Your skin

Radiotherapy can make your skin sore in the treatment area. Some people have no skin problems at all but others have very sore skin. This depends on: 

  • the type of radiotherapy you have

  • your skin

  • the treatment area

 A skin reaction can make your skin red, or darker in darker skinned people. It can also be sore, itchy, look like sunburn and it might peel and blister.

Skin reactions don't develop straight away but gradually throughout your course of radiotherapy. Your radiographer looks out for these reactions. But you should also let them know if you feel any soreness. Skin reactions usually settle down 2 to 4 weeks after your treatment ends.

You might also get redness or darkening on the other side of your body to the treatment area. For example, you may have skin changes on your back if you have treatment to the front of your chest. This is because the skin can also be affected in the area where the radiotherapy beam leaves the body (the radiotherapy exit site). Tell your radiographer if this happens.

Rarely your doctor might delay or stop treatment if your skin gets very sore. 

Treatment area

Radiation to certain parts of the body is more likely to cause a skin reaction than others. For example, areas where skin rubs against skin, such as under the breast.

Also, areas that receive a high radiation dose, such as some types of head and neck cancer, can cause the skin to become quite sore. 

As with all side effects, this does vary from person to person. 

Skin care during radiotherapy

Advice about skin care varies from one hospital to another. It is best to follow the instructions of your radiographers and doctor. The advice applies only to the treatment or exit site area. You can treat the rest of your skin normally. 

Don't use talcum powder because this can contain tiny metal particles that can make the soreness worse after radiotherapy. 

Your radiographers or nurses might put on special dressings after your treatment if the cancer is affecting your skin. Don't use sticky (adhesive) tape or dressings in the treatment area.

Other skin care tips when washing and shaving in the treatment area include:

  • Don't rub the area too hard because this makes it sore.

  • Don't use perfume on the area as this can irritate the skin.

  • Continue to use normal deodorant (unless this irritates the skin), but stop using it if the skin is broken.

  • Wash your skin gently with soap and water and gently pat dry.

  • Avoid shaving and don't use heat and cooling pads/ice, or wax and creams for hair removal in the treatment area.

  • Men can use an electric trimmer instead of shaving.

  • Don't use dressings on the treatment area unless your specialist or radiographer has told you to.

  • Wash your hair gently with your usual shampoo (if your scalp is in the treatment area) but don't dry it with a hairdryer.

  • Use your usual moisturiser unless this irritates your skin.

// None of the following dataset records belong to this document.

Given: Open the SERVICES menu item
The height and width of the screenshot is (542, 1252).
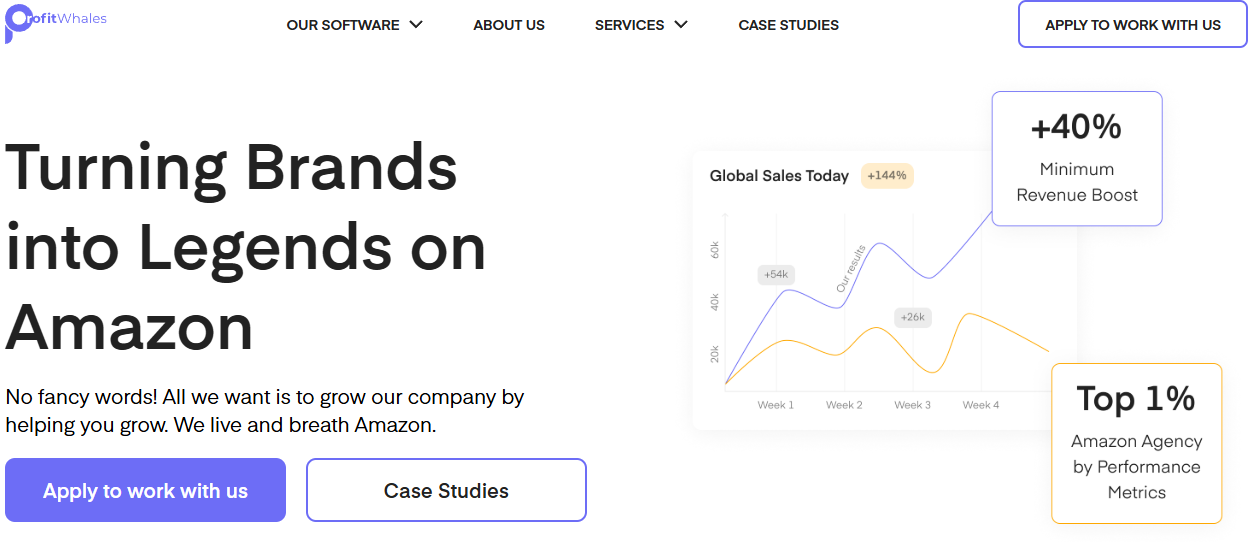Looking at the screenshot, I should tap(629, 25).
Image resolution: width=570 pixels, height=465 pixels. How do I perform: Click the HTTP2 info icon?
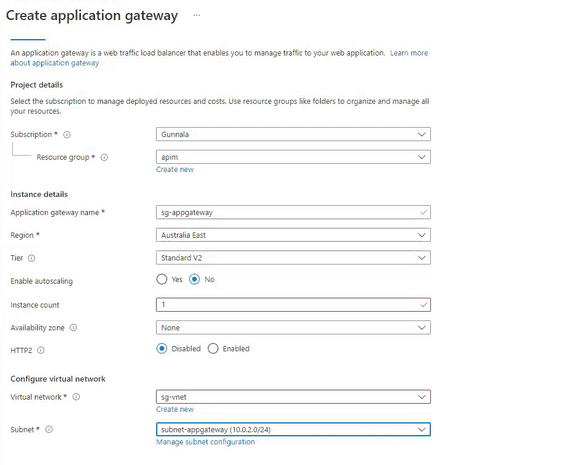point(41,350)
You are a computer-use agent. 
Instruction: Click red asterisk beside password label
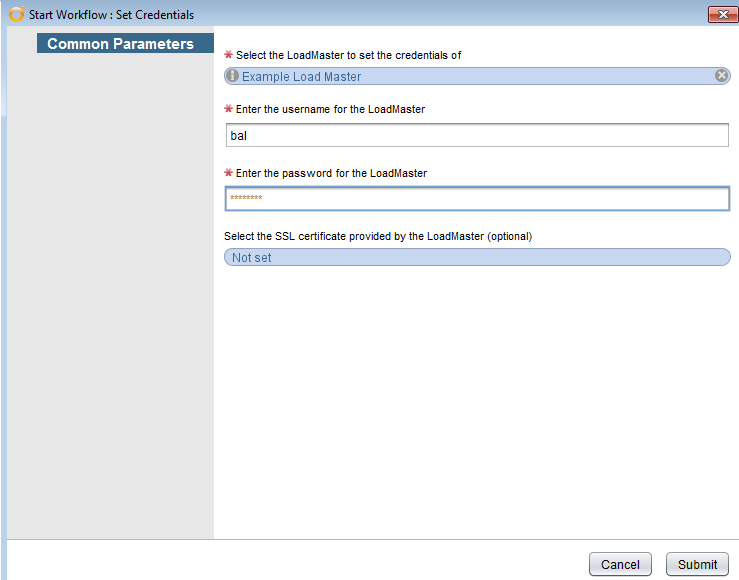point(229,172)
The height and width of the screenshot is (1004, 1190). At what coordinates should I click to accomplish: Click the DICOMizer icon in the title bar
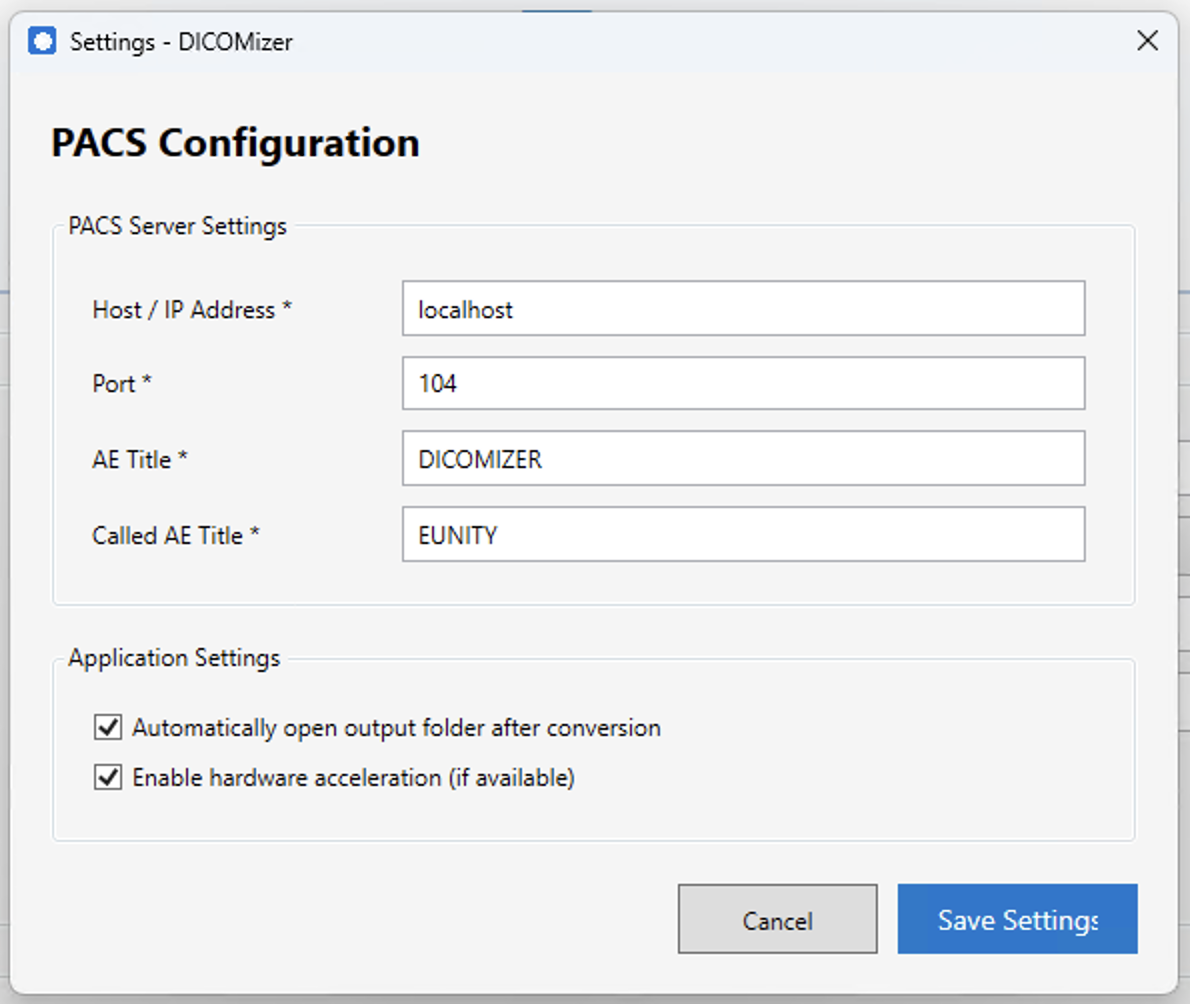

Clothing during radiotherapy

During radiotherapy and for a while afterwards your skin might be sensitive. The following tips might help:

  • Wear loose fitting clothes.

  • Use clothes made of natural fibres.

  • Avoid tight collars and ties if you've had radiotherapy to your neck.

  • Avoid shoulder and bra straps – go without a bra, wear a crop top instead, or try a cotton bra.

The skin in the treatment area is sensitive so try to avoid cold winds and strong sunshine. Protect the area from direct sunlight and use a high SPF sunscreen or sunblock.

If you're having radiotherapy to the head or neck you can try wearing a hat or a dense weave silk or cotton scarf when you go outside. You can also try putting up the collar on your shirt or jacket.

Continue to protect the treated area from the sun for at least one year after you have finished treatment. Your skin will be more sensitive, use sunscreen with SPF 50 (sun protection factor 50).


Chlorinated water might cause irritation in the treatment area. If your skin is not blistered or peeling, you may go swimming. It is best to shower immediately afterwards to wash off the chlorine and then apply moisturiser. You must stop swimming if it irritates your skin.

If you have a bad skin reaction with broken skin, you shouldn't swim until it is healed. 

Some doctors prefer you not to swim until your treatment is finished, ask your radiographers for advice if you are unsure.

Long term side effects

You might find that the treatment area is permanently darker after your treatment has finished. This is a long term side effect but won't harm you. 

Later, you may appear to have very tiny broken veins in the treated area. This is also a long term side effect of radiotherapy. It is called telangiectasia. Tiny veins widen in the treatment area and may show on the surface of your skin.

Your GP can prescribe camouflage make up. There are different colours for all skin tones. Some clinical nurse specialists can show you how to apply it.

Your consultant or GP can refer you to the Skin Camouflage Service run by Changing Faces. This free service teaches you how to apply the make up and creams and advises you on the best products to buy.

Worries about treatment side effects

You may feel anxious about radiotherapy side effects and this is normal. It can help to talk through any worries you have with your doctor, nurse or radiographer.